The UK budget was leaked on Twitter today, granting politically minded surfers a sneak peek at George Osborne's number-crunching ahead of time.
The key aspects of the chancellor's new measures emerged early when London's Evening Standard newspaper tweeted its front page, which detailed the most crucial aspects of the annual ploy to make the UK more economically healthy.
The Standard posted an apology on its site, with editor Sarah Sands saying, "An investigation is immediately under way into how this front page was made public." The person who sent the tweet has been suspended while that investigation happens, the newspaper boss says.
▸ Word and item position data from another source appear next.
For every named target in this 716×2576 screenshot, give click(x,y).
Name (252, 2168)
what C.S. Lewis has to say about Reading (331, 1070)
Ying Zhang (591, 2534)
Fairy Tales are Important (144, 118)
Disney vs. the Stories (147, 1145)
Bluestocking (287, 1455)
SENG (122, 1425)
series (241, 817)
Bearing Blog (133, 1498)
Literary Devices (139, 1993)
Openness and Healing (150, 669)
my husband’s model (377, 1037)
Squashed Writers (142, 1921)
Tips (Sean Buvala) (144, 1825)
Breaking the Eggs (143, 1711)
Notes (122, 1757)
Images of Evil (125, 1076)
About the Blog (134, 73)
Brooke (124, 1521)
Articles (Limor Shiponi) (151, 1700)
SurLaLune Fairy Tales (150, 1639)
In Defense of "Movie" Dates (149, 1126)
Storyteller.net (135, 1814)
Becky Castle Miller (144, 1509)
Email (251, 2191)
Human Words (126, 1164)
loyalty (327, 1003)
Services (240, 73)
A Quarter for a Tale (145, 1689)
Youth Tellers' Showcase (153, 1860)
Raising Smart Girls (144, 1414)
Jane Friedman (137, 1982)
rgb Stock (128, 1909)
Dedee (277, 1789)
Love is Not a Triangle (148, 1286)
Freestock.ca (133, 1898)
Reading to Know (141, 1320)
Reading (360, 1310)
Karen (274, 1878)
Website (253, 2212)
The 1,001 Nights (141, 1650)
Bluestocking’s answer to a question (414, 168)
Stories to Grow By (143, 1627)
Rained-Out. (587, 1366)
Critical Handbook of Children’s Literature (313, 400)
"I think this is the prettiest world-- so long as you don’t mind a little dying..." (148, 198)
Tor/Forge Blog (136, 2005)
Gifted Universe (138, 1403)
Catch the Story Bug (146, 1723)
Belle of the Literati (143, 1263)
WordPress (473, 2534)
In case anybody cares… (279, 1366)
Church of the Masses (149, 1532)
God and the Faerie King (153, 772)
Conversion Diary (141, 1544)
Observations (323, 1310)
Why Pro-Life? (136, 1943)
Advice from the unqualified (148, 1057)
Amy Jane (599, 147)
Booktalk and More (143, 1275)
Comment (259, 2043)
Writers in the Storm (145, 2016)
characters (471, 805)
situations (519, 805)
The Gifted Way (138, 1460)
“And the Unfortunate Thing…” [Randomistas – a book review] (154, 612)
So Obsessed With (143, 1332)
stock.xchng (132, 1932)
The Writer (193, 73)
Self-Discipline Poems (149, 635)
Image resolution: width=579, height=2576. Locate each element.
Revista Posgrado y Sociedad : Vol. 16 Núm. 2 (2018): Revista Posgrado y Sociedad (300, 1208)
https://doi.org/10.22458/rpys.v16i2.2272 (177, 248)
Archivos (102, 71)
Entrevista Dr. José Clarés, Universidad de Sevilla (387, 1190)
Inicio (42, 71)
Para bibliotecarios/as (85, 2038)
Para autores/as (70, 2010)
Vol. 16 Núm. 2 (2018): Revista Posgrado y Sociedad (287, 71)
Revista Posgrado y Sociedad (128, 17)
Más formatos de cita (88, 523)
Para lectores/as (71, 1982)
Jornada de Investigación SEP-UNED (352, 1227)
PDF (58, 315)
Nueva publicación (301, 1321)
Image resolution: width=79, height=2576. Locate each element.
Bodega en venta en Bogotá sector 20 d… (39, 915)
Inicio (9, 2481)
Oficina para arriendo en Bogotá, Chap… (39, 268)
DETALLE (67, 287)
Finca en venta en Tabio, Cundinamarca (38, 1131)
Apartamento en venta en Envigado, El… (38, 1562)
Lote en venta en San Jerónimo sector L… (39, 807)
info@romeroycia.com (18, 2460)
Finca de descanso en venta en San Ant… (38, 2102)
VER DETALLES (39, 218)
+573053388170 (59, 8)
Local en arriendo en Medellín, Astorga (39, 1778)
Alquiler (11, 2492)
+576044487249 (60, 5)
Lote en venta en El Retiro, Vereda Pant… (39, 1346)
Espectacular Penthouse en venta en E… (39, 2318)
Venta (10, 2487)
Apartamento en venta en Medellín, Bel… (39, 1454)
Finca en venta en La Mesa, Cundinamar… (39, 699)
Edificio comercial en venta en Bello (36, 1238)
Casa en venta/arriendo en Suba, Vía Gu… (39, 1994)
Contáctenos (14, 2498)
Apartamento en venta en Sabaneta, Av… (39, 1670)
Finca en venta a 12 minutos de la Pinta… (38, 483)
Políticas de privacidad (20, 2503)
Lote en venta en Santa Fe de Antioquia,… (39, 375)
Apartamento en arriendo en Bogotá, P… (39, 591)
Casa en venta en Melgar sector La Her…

As for the budget itself, there was little for tech and gadget fiends to get excited about (though we can all rally around 1p off a pint of beer). Mr Osborne did take the opportunity to re-iterate hisplans for the UK's Internet speeds, saying, "We're giving Britain the fastest broadband and mobile telephony in Europe."
That doesn't quite jive with Ofcom's report on the UK's broadband progress from earlier this month, which places the UK third for superfast broadband take-up, for example.
The UK will get faster mobile data this year, as operators have just walked away from a big spectrum auction with slices of bandwidth to use in 4G networks. That auction raised £2.34bn for the UK, but fell short of the £3.5bn Mr Osborne had already factored into the nation's budget.